Dr. Qian Ma and Dr. Yuqing Huo photographed in their lab on the Augusta University Health Sciences campus in Augusta, Ga., Wednesday afternoon October 19, 2022. 10/19/22 10:19:10 AM Photo by Michael Holahan

A NEW TARGET

Soon after cholesterol and fat start depositing on the lining of the blood vessels that supply your heart, the smooth muscle cells that give the blood vessels strength and flexibility start to get bigger and multiply.

While scientists studying the phenomenon suspect these vascular smooth muscle cells are trying to help, this atypical behavior for these strong cells instead contributes to coronary artery disease, the most common type of heart disease in the United States.

In a bit of a vicious cycle, stents as well as bypass grafts used to treat coronary artery disease can prompt the same response.

Now Medical College of Georgia scientists report new insight into how the cells enable this unhealthy growth and a new target to intervene.

The endothelial cells that line our blood vessels are in constant communication with the layers of vascular smooth muscle cells that encase them and play a key role in regulating our blood pressure, says Yuqing Huo, MD, PhD, director of the Vascular Inflammation Program in the Vascular Biology Center at MCG.

--

• **Problem set**
**1)** According to the text on coronary artery disease, what is the most common type of heart disease in the United States?
**2)** Rewrite the text on coronary artery disease between "Dr. Qian Ma" and "bigger and multiply.", inclusive, substituting "arteries" for "blood vessels".

• **Supplied information**
--

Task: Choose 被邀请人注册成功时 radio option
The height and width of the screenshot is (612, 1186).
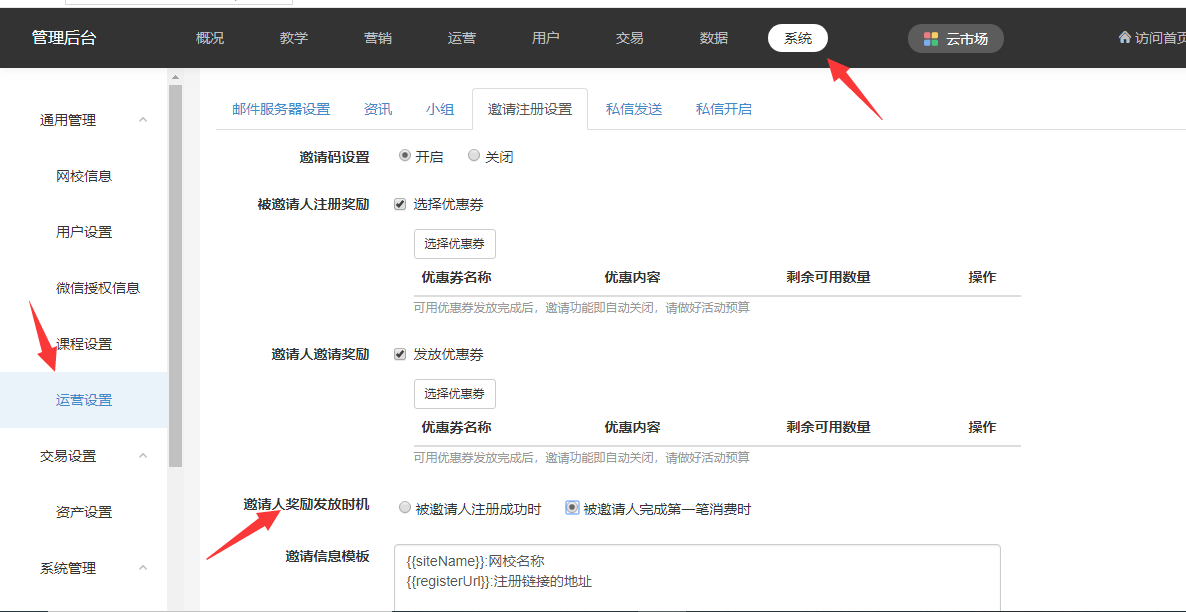Action: click(405, 508)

--

• **Task results**
**1)** Coronary artery disease

**2)**
Dr. Qian Ma and Dr. Yuqing Huo photographed in their lab on the Augusta University Health Sciences campus in Augusta, Ga., Wednesday afternoon October 19, 2022. 10/19/22 10:19:10 AM Photo by Michael Holahan

A NEW TARGET

Soon after cholesterol and fat start depositing on the lining of the arteries that supply your heart, the smooth muscle cells that give the arteries strength and flexibility start to get bigger and multiply.